The next morning we met up with some dingoes (wild dogs) along the beach. They seemed to be friendly with a staff member. I noticed that some of them hanging around the resort had ear tags of some sort. The staff talk fondly about the brumbies -- feral horses -- that used to roam the island. They were left there from the logging days and had established a colony. Unfortunately that had an environmental impact and they had short lives from getting too much sand with their feed. I understand they were recently removed by the Australian EPA. Staff seem to think that some remain on the island.
That day we drove (better bussed) to the far north of the island to Indian Point -- a hard rock point with great views back south along 75mile beach (it really is a very long beach) and further north to the next headlands. At that headland we went on to the Champagne Pool for a dip in the ocean. The pool is a safe spot which is replenished by waves crashing over the rocks -- no bities there. On the way back that day we stopped at another cool rain fed creek for another swim.
The last day we had a very brisk walk to Lake Waddy with another tour guide. There was a long walk through some woods and then over a bare sand dune area called the Hammerstone Sand Blow. The lake is slowly being swallowed by the sand dunes and, unlike Lake MacKenzie, is a bit murky and full of strange catfish (there's no fishing in the lakes). The lake is fed by the rains and on the one side is forested. You'd wonder how the fish got here and what will become of them as the sand dunes invade.

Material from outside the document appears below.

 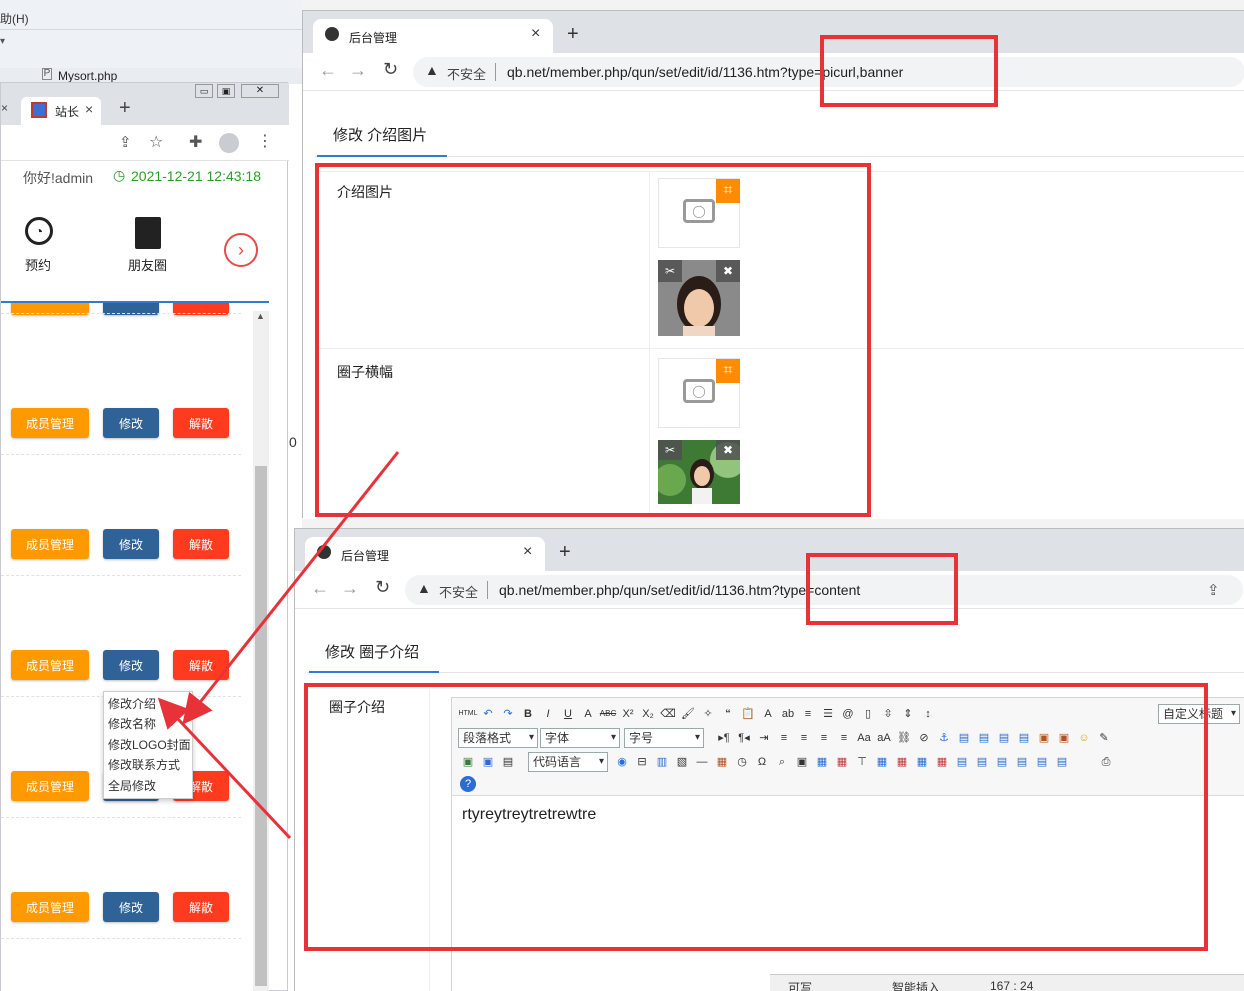 I want to click on preview-icon: ▣, so click(x=802, y=762).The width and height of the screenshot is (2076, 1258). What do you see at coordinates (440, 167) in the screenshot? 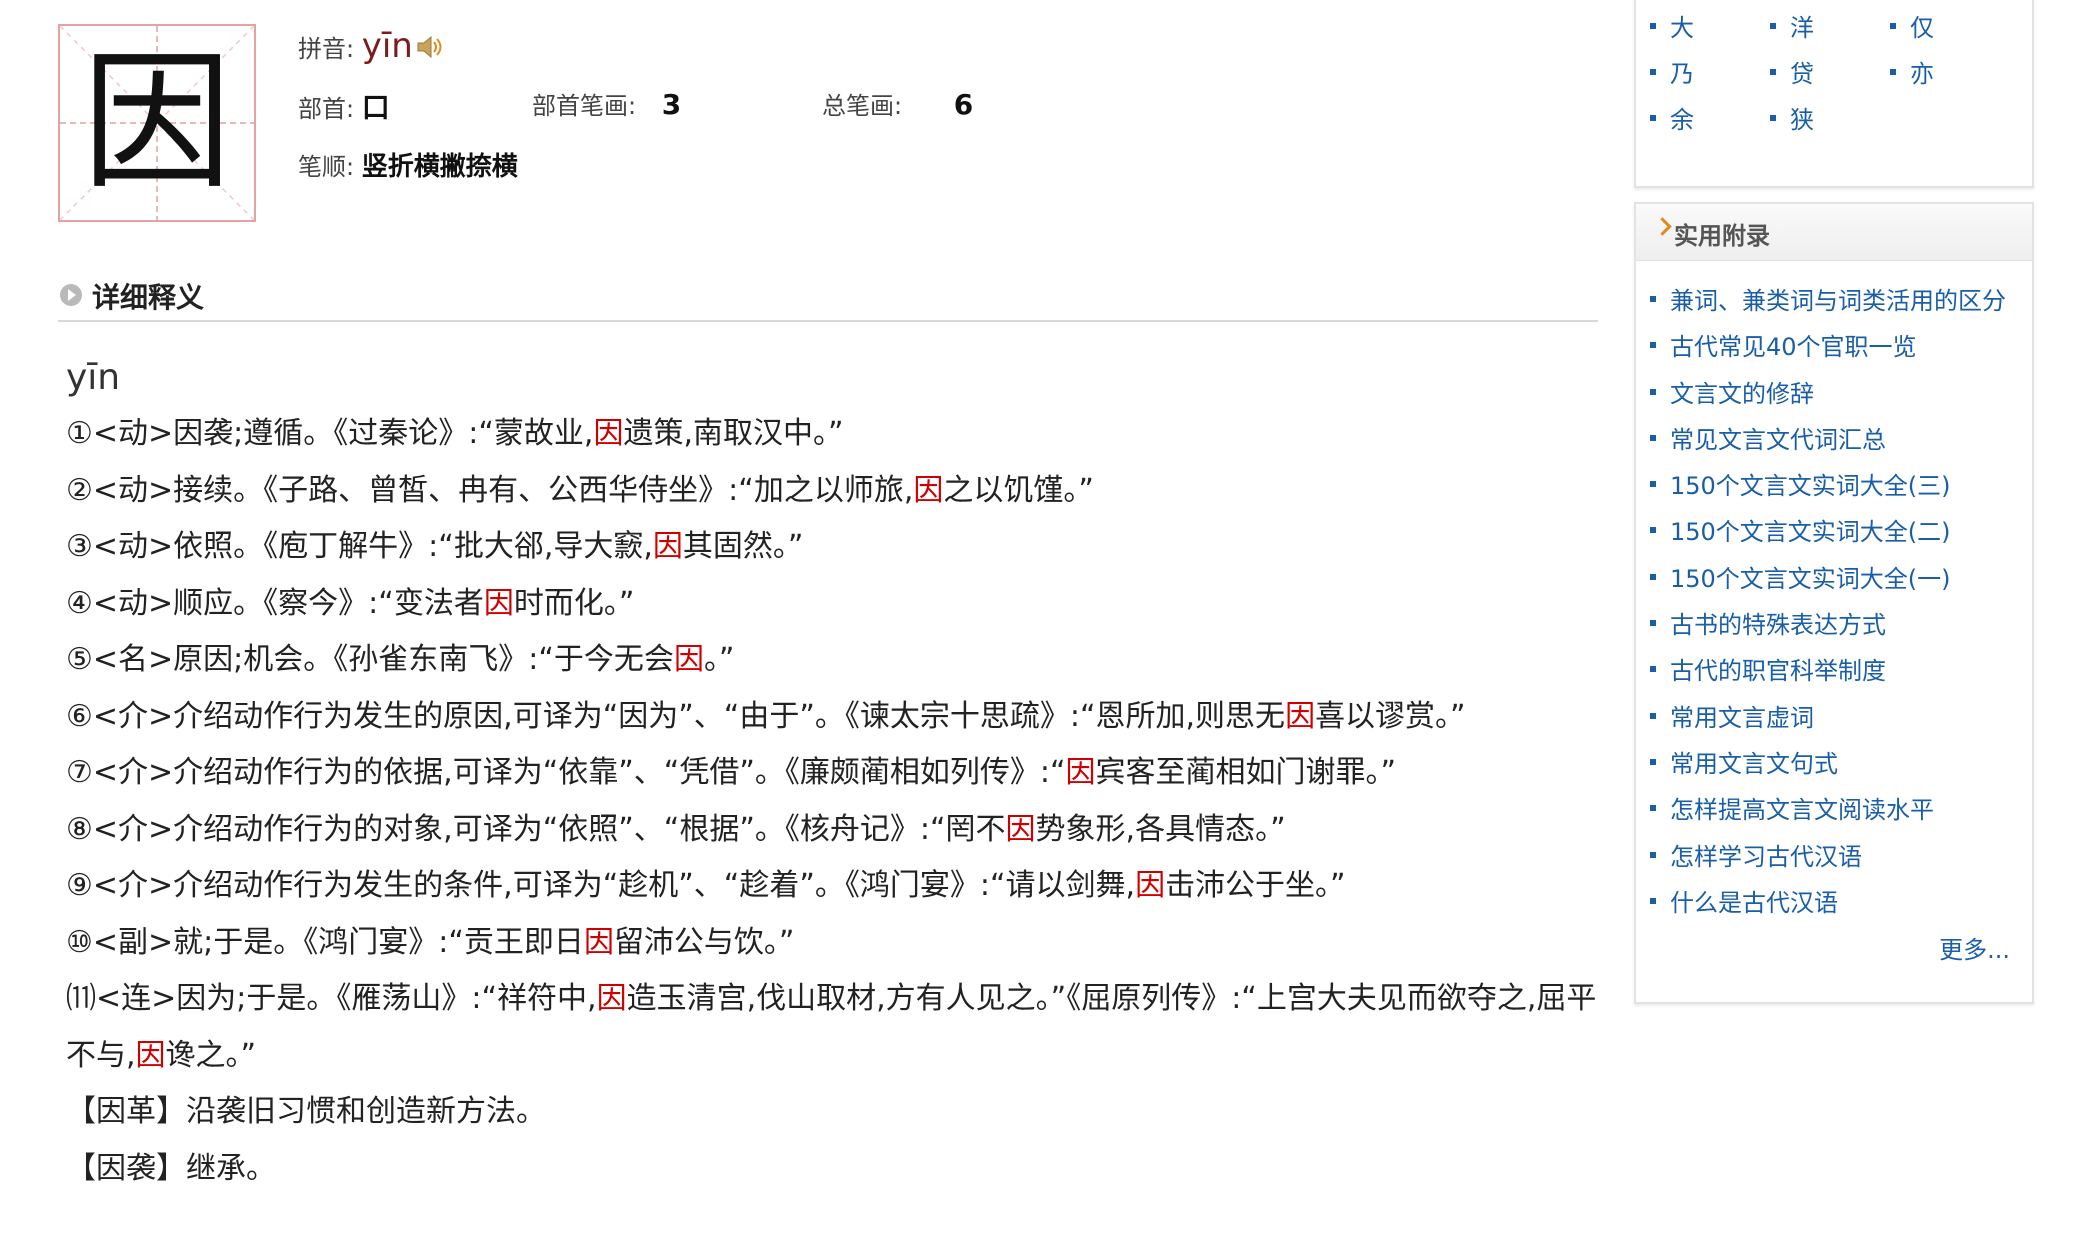
I see `stroke-order-value: 竖折横撇捺横` at bounding box center [440, 167].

Back at the resort we had a bit of a rest before our afternoon bus ride along the sea shore back south to Noosa. I've already given away the story about us getting stuck in the sand. We had stopped to help another bus but then we got stuck as well.
Anyways, Fraser Island is well worth a visit and we're glad we took our friends recommendation -- after all, "Peculiar travel suggestions are dancing lessons from God" (Kurt Vonnegut, Cat's Cradle 1963). There's some interesting things to see and there's the bizarre bus ride along the sea shore. You'll have fun.